Babel Review
| Published | 2022-08-23 |
| Series | Standalone |
| Genre | Historical Fantasy, Dark Academia |
| Language | English |
| Publisher | Harper Voyager |
| ISBN-10 | 0063021420 |
| ISBN-13 | 9780063021426 |
πBabel β My Honest Review
Written and reviewed by Shadab Alam. The opinions and rating in this review are my own.
Summary:
An orphan brought from Canton to Oxford studies magical translation at an institute whose power depends on empire, then must choose whether reform is possible. The book becomes most personal when Robin's gratitude, anger, education, and hesitation make him a convincing participant in a system he increasingly understands. Its wider questions involve colonialism, translation, complicity, friendship, violence, education, and institutional extraction, but they remain connected to what the characters risk and lose.
β What I Liked
The best material for me was the silver-bar magic, cohort friendships, footnotes, and the direct link between language and imperial power. I also responded to the way Robin's gratitude, anger, education, and hesitation make him a convincing participant in a system he increasingly understands. Together, those choices made the people in Babel feel more important than the premise.
β What Could Be Better
I was less convinced because some characters become representatives of positions, and the moral framing leaves limited ambiguity. I could understand the intention in Babel, yet the execution felt easier than the surrounding material.
The people gave colonialism its real pressure through the silver-bar magic. Robin's gratitude, anger, education, and hesitation make him a convincing participant in a system he increasingly understands. The person on the page is allowed to be inconsistent about colonialism, which made the choices easier to trust. I was most attentive during the silver-bar magic, cohort friendships, footnotes, and the direct link between language and imperial power. The attention paid to the silver-bar magic gives the larger question of colonialism a human scale.

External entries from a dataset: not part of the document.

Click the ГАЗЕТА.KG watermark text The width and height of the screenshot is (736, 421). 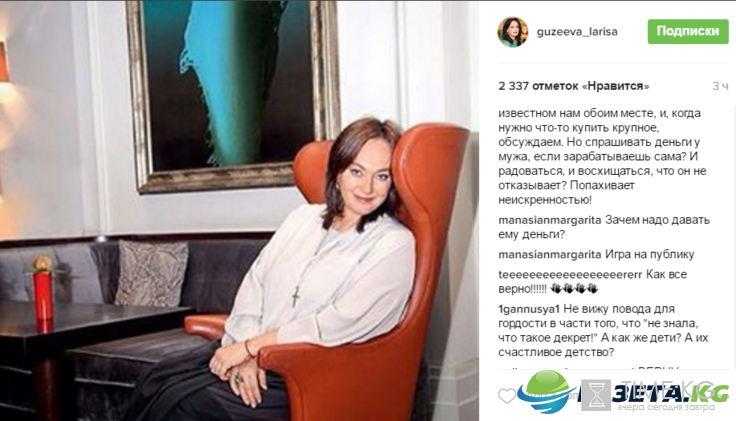pyautogui.click(x=655, y=393)
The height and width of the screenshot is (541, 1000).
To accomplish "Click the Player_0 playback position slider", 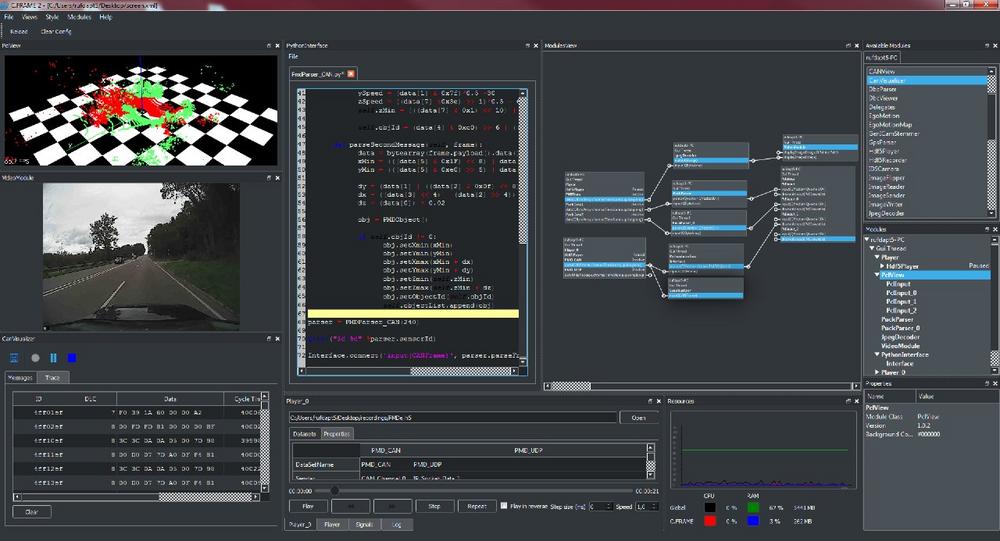I will 334,491.

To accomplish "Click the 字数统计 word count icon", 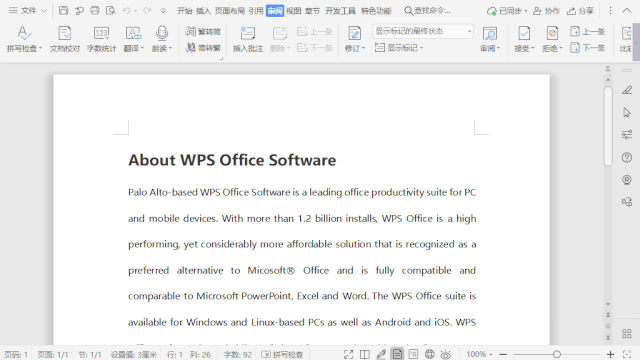I will 101,33.
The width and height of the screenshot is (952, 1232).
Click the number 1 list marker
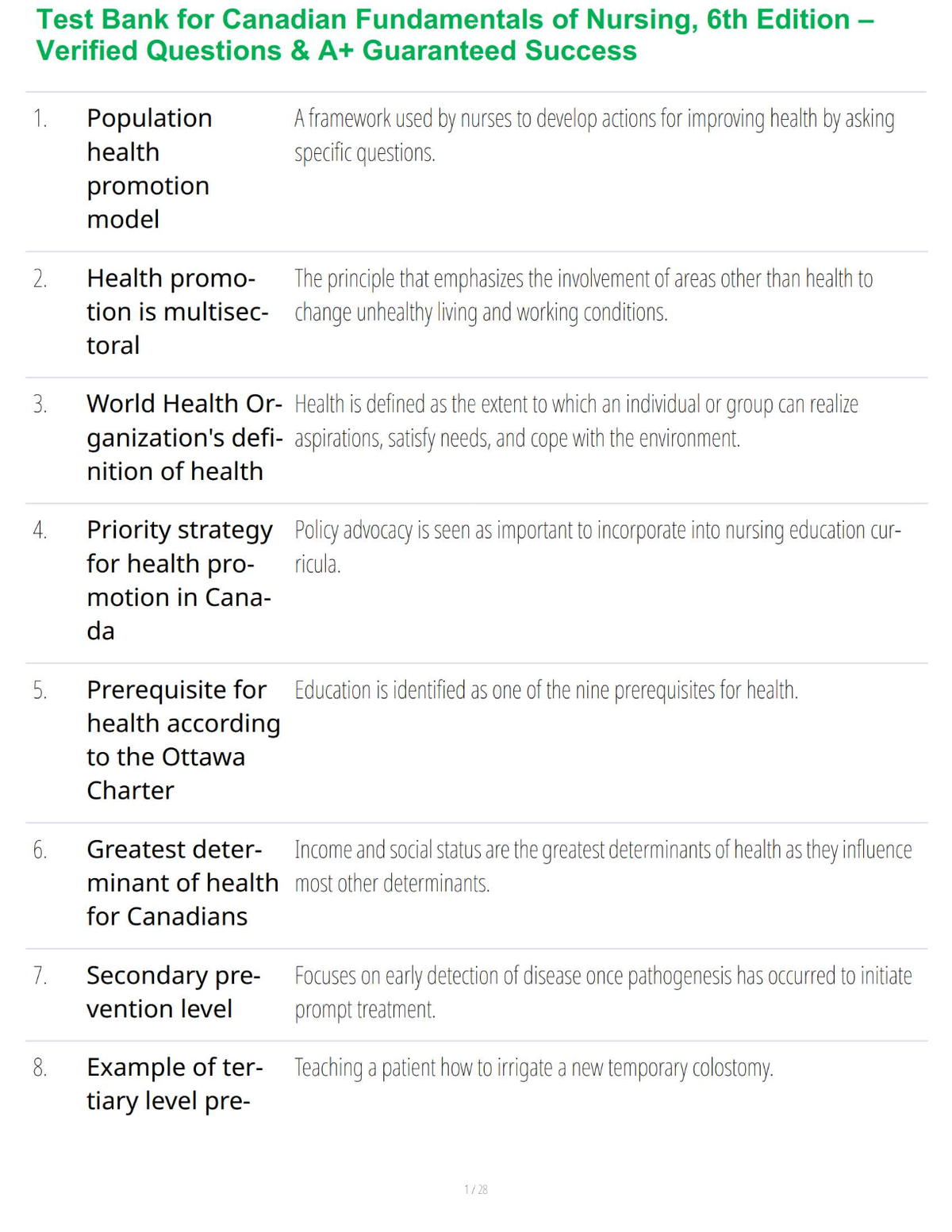point(40,119)
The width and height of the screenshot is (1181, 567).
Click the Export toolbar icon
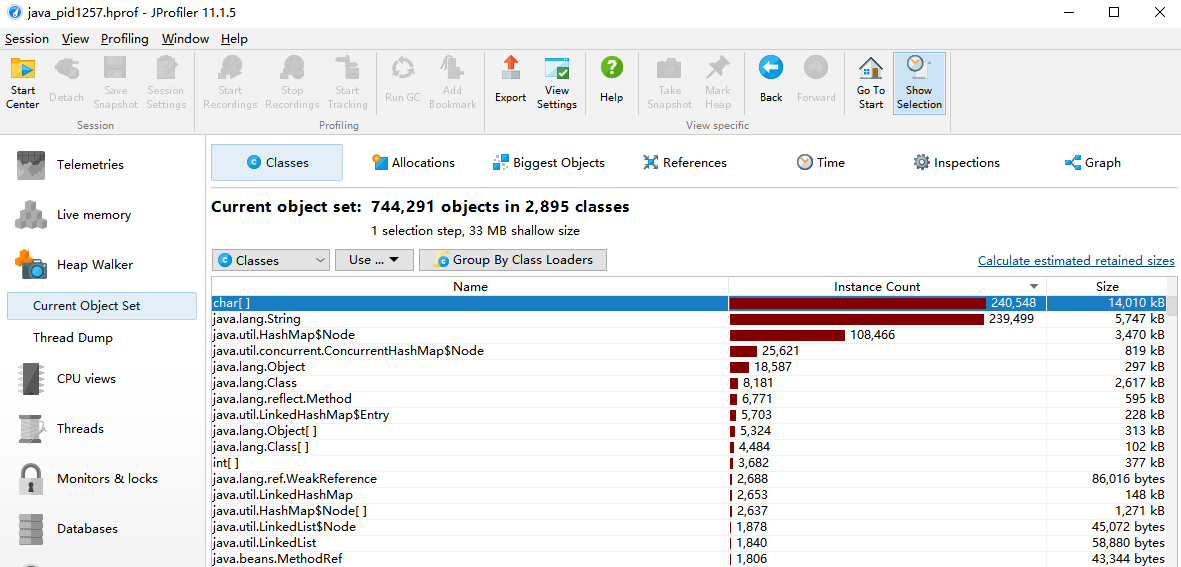[510, 80]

For me, the real argument concerns colonialism and translation. The plot matters because it forces colonialism and translation into practical choices, where a clean belief becomes harder to maintain.

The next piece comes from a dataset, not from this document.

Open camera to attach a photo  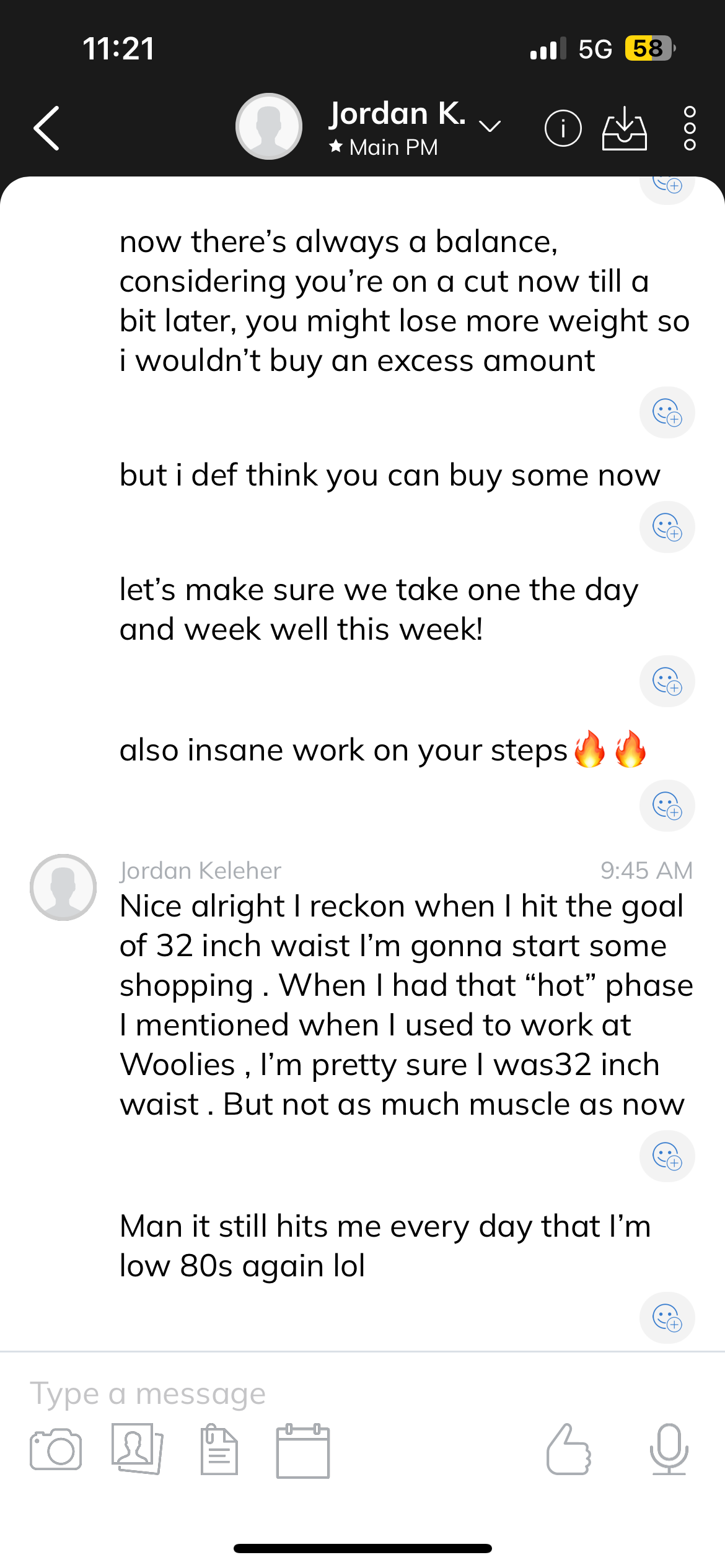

I did lose confidence when some characters become representatives of positions, and the moral framing leaves limited ambiguity. A little more patience would have made the material around colonialism easier to believe.
The pace is uneven, but the shifts usually follow a change in how the characters understand colonialism through the silver-bar magic.
One brief exchange about translation, tied to the silver-bar magic, did more for me than the longer explanations around it.
The book earns its place with me through the silver-bar magic. Its unresolved problem remains some characters become representatives of positions.